** Stored data follows **

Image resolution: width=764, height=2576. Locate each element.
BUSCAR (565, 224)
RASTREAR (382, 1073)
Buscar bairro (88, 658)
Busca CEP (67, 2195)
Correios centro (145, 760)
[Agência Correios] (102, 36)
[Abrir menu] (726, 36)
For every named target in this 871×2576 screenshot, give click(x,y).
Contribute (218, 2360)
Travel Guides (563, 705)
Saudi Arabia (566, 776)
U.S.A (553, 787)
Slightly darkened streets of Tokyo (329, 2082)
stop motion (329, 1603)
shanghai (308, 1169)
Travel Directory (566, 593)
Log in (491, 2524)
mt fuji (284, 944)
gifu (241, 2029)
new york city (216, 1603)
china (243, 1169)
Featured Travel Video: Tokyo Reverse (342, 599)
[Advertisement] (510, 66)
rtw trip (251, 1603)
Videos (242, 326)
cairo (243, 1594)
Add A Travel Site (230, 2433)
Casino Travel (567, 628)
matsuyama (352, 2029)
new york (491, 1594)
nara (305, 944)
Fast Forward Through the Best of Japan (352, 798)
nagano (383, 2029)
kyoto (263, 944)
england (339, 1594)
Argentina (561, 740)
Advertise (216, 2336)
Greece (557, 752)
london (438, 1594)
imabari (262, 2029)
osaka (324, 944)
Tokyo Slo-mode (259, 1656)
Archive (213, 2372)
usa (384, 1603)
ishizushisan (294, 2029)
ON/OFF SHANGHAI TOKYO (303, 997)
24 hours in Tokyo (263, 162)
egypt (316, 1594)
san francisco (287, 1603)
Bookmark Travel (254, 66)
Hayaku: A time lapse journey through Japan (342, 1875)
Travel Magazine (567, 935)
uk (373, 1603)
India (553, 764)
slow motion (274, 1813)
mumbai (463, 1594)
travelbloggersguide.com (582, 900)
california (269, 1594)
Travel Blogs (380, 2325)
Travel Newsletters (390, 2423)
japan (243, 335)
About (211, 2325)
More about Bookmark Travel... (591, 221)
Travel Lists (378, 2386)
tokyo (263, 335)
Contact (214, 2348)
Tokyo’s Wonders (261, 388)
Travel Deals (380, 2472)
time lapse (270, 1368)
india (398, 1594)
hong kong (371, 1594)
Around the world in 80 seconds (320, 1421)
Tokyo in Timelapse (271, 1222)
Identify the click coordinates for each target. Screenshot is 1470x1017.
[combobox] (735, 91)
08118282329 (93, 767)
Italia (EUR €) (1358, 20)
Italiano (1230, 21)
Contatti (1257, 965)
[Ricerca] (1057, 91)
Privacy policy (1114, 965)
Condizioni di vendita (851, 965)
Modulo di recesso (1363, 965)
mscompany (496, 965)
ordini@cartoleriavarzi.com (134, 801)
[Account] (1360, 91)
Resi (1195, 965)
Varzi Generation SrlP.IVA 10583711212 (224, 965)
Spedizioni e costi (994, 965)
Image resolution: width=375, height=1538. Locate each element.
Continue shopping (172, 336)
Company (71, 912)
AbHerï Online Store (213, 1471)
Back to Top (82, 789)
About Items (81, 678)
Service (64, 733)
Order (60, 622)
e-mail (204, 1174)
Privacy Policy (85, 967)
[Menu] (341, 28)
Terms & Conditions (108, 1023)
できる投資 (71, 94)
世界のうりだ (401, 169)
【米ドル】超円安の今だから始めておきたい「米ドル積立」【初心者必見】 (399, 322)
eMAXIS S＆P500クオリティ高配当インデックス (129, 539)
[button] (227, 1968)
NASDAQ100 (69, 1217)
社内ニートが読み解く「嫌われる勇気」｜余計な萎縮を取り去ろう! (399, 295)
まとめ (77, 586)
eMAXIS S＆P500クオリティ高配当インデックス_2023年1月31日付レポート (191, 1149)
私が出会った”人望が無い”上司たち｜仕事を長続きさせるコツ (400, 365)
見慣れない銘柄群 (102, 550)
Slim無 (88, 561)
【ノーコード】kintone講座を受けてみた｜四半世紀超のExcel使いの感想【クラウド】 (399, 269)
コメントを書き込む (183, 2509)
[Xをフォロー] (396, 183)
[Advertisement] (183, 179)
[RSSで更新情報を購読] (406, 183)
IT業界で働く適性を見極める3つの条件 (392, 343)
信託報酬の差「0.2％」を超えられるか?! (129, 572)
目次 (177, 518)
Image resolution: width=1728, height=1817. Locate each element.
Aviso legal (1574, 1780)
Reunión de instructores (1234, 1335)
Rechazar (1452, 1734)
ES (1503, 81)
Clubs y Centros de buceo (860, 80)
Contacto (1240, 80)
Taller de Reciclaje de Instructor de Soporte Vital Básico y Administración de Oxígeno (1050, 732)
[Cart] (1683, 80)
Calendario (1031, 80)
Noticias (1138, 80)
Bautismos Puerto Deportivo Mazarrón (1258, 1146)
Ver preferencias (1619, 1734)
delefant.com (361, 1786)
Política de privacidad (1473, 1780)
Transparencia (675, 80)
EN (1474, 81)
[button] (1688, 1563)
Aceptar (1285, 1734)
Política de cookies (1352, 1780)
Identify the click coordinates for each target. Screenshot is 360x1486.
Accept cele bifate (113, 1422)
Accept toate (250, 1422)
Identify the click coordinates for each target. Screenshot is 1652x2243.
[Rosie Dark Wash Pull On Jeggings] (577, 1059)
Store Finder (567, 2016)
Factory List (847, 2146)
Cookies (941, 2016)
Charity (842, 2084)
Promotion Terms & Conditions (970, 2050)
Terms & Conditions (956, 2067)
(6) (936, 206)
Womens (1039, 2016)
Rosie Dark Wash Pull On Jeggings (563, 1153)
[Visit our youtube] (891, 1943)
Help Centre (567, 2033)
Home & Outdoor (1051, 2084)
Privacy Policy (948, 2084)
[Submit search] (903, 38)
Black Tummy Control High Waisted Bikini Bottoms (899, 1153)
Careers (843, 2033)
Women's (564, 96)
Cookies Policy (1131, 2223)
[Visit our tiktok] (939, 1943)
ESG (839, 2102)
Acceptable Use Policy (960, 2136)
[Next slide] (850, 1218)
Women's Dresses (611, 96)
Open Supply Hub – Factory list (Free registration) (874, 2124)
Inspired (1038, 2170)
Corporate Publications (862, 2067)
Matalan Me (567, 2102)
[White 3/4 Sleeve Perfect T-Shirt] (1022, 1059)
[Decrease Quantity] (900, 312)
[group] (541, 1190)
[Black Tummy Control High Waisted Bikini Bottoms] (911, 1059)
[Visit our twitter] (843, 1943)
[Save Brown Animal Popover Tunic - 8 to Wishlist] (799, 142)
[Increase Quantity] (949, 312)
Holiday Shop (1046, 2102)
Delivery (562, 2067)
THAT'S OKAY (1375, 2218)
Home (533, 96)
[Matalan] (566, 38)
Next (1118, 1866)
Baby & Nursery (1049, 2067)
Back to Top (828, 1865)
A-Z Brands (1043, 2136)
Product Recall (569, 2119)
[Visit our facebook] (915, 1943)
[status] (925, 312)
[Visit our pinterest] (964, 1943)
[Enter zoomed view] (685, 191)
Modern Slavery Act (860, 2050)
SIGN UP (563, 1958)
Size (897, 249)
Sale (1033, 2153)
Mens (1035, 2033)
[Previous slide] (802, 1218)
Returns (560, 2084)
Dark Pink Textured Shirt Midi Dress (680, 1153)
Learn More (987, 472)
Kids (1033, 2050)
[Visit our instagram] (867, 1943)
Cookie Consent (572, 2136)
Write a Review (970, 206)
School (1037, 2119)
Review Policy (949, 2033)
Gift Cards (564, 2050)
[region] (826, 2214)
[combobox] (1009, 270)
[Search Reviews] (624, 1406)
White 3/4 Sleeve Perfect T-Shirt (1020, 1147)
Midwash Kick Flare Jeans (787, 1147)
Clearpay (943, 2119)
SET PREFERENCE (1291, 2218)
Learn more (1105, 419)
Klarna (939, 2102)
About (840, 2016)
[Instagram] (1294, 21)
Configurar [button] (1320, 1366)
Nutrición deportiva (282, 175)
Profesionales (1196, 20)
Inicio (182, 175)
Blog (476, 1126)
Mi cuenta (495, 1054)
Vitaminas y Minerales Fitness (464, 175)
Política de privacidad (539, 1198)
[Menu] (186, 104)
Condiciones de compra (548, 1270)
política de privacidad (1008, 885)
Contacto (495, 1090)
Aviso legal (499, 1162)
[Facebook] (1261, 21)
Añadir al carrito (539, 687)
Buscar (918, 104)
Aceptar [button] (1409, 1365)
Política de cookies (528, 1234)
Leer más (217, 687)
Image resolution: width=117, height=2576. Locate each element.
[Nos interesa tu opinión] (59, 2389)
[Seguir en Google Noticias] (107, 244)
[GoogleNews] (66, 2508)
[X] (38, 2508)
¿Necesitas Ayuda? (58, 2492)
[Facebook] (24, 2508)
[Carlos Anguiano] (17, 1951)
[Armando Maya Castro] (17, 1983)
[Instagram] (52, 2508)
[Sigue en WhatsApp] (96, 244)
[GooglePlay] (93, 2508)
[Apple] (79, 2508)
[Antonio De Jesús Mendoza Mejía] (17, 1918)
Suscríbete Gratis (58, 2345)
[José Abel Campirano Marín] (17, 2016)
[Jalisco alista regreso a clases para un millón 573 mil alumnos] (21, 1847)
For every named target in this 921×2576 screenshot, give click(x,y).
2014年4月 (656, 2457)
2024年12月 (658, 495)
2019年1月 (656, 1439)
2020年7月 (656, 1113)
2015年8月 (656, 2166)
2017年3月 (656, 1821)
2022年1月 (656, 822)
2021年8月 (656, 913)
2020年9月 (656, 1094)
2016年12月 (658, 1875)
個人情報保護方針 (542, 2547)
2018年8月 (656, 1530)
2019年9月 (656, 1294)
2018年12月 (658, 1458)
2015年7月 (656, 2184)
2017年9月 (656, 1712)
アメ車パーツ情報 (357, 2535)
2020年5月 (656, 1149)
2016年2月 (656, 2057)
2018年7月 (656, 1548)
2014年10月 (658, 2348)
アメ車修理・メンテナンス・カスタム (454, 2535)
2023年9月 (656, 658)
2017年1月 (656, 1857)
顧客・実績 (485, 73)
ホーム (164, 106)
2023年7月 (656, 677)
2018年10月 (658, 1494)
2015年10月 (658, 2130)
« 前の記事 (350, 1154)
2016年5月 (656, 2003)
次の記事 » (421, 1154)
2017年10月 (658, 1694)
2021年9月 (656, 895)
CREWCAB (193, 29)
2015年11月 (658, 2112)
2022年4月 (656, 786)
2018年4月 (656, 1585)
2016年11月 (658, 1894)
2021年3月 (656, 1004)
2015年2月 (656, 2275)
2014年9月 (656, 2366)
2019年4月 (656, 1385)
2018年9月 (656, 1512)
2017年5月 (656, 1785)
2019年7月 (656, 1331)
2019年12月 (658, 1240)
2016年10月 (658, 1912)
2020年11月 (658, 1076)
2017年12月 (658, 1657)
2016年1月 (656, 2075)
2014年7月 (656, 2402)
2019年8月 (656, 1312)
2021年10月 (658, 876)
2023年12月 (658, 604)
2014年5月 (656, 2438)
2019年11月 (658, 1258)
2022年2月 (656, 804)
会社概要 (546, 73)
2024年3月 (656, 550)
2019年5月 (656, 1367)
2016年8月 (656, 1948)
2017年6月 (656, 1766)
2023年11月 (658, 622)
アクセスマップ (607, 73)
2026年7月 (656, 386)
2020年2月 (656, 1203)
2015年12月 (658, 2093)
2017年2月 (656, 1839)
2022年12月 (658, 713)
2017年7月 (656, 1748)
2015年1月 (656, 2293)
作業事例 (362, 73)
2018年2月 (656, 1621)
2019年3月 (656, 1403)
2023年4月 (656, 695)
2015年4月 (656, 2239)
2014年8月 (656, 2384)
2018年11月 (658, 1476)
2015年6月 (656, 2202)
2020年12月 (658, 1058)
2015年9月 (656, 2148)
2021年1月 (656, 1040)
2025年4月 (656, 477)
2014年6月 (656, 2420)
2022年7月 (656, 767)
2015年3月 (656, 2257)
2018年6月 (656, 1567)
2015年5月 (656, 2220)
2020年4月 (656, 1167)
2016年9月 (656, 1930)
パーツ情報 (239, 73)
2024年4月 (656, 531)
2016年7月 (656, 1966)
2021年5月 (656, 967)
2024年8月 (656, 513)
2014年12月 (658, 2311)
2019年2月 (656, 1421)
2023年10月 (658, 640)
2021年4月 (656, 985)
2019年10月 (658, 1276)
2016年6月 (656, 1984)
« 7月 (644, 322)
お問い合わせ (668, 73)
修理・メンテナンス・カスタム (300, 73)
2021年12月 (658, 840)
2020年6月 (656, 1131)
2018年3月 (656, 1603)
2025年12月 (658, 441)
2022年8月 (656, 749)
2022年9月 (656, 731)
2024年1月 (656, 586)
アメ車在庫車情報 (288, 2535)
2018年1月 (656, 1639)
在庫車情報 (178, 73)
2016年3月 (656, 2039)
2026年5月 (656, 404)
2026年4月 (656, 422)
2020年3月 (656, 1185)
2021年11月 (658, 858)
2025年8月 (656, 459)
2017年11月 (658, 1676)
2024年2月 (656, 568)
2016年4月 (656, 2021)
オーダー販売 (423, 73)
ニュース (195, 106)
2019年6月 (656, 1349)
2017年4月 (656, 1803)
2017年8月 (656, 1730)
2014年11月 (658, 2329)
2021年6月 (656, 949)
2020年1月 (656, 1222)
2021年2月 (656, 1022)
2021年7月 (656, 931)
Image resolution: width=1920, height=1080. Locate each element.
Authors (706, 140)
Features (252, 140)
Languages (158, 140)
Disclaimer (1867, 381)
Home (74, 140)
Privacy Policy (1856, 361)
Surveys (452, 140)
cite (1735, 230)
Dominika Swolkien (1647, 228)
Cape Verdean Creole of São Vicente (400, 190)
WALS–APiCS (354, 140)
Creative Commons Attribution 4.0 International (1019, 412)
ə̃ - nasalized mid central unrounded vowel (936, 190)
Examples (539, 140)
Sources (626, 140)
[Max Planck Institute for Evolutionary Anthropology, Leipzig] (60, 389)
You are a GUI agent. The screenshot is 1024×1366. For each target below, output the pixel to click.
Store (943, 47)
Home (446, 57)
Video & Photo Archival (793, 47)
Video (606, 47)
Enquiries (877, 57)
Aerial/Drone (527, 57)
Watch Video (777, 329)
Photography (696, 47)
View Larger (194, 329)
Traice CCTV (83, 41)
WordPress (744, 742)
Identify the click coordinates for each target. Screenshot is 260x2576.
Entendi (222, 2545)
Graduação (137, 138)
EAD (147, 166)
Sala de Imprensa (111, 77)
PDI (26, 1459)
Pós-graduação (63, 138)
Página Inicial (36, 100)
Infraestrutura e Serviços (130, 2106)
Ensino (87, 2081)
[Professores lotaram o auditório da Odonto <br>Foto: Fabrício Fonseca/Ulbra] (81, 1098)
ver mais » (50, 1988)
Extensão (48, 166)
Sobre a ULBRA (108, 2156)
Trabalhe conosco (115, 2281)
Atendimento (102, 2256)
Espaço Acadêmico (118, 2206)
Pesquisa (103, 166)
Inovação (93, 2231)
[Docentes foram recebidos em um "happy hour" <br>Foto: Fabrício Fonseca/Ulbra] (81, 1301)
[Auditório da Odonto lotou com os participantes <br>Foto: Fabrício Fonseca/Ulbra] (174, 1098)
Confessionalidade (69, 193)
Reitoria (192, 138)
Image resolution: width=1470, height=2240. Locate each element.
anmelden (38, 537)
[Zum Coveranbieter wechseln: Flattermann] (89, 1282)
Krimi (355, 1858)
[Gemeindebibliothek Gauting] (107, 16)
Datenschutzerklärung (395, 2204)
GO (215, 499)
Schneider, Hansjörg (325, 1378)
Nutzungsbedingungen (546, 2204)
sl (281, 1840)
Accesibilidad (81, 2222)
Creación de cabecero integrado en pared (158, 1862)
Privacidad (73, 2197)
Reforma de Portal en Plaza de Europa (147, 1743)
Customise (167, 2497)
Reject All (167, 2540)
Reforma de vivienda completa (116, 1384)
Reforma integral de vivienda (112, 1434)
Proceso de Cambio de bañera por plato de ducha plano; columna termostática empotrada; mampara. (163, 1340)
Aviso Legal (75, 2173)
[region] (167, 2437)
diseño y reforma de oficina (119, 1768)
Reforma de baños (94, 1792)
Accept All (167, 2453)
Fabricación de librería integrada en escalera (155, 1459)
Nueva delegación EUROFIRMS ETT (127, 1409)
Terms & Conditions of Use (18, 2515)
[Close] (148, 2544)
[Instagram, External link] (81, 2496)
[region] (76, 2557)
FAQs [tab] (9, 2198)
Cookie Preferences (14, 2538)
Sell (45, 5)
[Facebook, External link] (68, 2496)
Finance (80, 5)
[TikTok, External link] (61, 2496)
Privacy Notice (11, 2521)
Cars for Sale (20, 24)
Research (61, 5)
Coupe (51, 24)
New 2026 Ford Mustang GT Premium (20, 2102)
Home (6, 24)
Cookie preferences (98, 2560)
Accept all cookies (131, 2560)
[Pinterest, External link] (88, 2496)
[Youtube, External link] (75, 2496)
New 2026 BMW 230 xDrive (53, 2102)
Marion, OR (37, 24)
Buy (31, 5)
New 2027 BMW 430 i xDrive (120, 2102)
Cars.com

** End of Stored data **

◆ The problem
Would you restate exactly the lines of the material above, from its opening line through the line with "U.S.A (553, 787)", and output only those?

◆ Finished task
Image resolution: width=764, height=2576. Locate each element.
BUSCAR (565, 224)
RASTREAR (382, 1073)
Buscar bairro (88, 658)
Busca CEP (67, 2195)
Correios centro (145, 760)
[Agência Correios] (102, 36)
[Abrir menu] (726, 36)
For every named target in this 871×2576 screenshot, give click(x,y).
Contribute (218, 2360)
Travel Guides (563, 705)
Saudi Arabia (566, 776)
U.S.A (553, 787)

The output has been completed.